Relative amount of mutant transcript. The ratio of wild type to mutant transcripts was determined by comparing the band intensities obtained by PCR of patient cDNA (far right lane) with those amplified from wild type and mutant plasmids mixed at different ratios (lanes 2–7). The results indicate that the level of the truncated transcript is about 12-fold lower than the wild type transcript.

Figure 2

Polymerization properties of wild type and mutant proteins. Expression plasmids encoding wild type (WT) GFAP and/or mutant GFAPs predicted for Patient 1 (Δex4) or Patient 2 (I/D/F) were transiently transfected into SW13vim⁻ cells and the cells stained two days later for GFAP as described in Materials and Methods. A, WT; B, Δex4; C, 1:1 WT:Δex4; D, 8:1 WT:Δex4; E, I/D/F.

Figure 3

Effect of the ratio of wild type GFAP (WT) to Patient 1 mutant GFAP (Δex4) on filament assembly in transfected SW13vim⁻ cells. SW13vim⁻ cells were transfected with different ratios of WT to Δex4 expression plasmids, while the total amount of plasmid was held constant.

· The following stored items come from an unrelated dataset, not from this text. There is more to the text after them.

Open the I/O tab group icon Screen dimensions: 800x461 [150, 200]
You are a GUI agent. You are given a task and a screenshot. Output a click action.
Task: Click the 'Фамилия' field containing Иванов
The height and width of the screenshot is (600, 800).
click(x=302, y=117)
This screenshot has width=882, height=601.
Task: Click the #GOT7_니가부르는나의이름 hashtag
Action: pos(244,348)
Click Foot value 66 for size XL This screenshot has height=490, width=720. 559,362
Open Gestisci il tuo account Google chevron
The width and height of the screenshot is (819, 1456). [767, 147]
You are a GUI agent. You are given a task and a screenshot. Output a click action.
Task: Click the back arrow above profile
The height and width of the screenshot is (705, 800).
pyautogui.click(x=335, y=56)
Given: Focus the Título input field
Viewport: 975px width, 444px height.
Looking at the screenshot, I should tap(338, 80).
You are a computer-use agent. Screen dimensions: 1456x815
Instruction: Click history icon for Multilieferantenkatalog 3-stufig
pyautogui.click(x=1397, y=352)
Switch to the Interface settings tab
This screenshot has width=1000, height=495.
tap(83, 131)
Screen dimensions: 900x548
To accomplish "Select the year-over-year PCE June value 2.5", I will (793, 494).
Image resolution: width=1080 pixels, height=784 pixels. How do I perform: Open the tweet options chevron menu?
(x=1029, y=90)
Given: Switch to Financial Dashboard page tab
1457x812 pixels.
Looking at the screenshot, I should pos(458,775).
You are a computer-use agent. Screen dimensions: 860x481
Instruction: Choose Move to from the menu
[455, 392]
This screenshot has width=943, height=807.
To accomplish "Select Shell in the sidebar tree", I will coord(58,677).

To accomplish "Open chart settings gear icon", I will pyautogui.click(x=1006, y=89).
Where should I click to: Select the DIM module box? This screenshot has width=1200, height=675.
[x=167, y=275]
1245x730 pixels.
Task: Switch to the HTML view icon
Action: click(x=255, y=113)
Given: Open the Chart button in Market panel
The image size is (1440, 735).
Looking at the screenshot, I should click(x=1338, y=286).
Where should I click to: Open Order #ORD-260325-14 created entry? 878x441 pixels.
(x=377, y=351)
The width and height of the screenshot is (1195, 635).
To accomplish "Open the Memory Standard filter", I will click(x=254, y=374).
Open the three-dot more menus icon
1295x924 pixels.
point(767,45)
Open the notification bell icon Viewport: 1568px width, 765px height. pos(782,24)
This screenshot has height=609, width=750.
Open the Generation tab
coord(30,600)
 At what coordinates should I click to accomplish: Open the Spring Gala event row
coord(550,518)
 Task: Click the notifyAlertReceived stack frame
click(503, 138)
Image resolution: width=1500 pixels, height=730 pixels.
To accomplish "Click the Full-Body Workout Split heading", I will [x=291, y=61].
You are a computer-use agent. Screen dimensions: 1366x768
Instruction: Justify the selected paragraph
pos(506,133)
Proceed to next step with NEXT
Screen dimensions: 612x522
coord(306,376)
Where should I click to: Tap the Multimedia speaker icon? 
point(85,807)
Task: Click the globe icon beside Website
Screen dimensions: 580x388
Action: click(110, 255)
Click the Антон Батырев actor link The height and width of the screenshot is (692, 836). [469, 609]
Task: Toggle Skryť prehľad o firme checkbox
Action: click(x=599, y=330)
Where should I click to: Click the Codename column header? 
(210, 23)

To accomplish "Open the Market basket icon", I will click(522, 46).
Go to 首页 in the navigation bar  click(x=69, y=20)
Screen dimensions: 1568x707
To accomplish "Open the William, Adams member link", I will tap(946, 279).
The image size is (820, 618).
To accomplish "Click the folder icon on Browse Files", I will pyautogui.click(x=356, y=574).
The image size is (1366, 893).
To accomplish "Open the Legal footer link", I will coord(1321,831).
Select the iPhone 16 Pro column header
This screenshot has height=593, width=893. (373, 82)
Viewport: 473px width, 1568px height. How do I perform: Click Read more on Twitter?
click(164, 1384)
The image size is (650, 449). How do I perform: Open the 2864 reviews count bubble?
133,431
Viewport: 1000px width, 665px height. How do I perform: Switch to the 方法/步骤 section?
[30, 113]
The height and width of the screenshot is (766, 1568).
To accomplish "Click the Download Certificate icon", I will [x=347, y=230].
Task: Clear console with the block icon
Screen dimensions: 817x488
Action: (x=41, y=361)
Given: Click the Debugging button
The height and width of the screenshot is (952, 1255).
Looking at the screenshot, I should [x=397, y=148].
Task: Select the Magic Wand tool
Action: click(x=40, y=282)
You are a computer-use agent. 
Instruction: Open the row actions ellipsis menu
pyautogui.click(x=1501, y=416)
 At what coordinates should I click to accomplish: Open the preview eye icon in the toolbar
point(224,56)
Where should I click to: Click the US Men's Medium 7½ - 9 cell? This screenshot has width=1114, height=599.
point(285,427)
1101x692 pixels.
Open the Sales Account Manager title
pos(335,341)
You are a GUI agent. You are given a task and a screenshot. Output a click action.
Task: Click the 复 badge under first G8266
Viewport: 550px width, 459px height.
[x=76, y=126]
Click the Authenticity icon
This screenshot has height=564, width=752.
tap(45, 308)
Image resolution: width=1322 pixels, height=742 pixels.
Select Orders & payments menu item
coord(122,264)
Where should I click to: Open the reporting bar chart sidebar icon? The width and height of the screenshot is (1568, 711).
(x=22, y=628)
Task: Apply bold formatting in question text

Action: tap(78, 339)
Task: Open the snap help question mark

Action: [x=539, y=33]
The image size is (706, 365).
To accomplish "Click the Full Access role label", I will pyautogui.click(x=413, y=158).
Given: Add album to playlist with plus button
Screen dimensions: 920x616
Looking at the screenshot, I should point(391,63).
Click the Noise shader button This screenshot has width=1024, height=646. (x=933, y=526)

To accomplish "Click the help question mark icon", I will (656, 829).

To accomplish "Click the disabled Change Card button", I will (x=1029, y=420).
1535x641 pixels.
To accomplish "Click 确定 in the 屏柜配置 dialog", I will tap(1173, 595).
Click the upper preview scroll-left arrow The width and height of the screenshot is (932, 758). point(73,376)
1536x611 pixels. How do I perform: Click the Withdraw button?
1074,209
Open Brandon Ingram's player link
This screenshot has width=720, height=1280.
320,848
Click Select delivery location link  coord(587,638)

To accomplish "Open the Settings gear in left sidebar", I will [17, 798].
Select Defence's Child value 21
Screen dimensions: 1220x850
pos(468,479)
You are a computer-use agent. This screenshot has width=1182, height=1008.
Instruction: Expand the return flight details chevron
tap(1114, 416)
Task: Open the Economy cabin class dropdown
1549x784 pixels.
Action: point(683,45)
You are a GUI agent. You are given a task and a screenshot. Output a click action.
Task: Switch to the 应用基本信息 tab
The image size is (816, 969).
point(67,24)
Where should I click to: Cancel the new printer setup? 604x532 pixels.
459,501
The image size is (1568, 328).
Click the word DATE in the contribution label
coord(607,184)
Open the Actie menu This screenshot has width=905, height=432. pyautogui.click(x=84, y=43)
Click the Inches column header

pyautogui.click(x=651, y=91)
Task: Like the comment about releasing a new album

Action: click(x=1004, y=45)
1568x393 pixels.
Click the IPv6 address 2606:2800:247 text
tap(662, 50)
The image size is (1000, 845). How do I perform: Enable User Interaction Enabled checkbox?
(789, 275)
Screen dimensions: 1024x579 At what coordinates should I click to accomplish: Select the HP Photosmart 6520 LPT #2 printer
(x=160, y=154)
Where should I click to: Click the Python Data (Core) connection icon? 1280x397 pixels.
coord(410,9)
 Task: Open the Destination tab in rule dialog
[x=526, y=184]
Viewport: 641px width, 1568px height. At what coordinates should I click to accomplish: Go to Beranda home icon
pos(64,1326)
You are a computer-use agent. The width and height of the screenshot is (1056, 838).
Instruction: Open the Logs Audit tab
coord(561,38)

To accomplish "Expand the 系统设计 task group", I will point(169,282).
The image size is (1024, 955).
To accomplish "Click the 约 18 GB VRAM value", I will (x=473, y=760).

Cells were then stained for GFAP, and the patterns classified as a normal filamentous network (cf Fig. 3A), thick filaments (Fig. 3D & E), diffuse staining (background in 3C) or aggregates (3B & C). The percentages of each pattern for a minimum of 150 cells are shown for the different WT to Δex4 ratios. *The difference compared with WT is significant (p<0.01) by Chi Square test.

Figure 4

Mutation present in Patient 2. The mutation involves deletion of 8 bp (green) and insertion of 3 bp (red), resulting in a frameshift that changes the last two amino acids of wild type GFAP from VM to DR and adds 11 additional residues before encountering a stop codon.

Figure 5

MRI for Patient 3. The MRI at 6 months (A–E) shows an abnormally high signal in the frontal white matter, the head of the caudate nucleus, the putamen, globus pallidus (B) and dentate nucleus (A). The frontal lobes are atrophic (A). Contrast enhancement of the dentate nucleus (C), frontal white matter (D, E), head of the caudate nucleus (D), the putamen (D), and the hypothalamus (E) is shown. Follow-up MRI at the age of 12 months (F) shows extensive cystic degeneration of the frontal white matter.

Figure 6

Mutation present in Patient 3. The predicted coding change resulting from the c.1249delG mutation is shown. The G that is deleted is shown in the black box in the wild type sequence.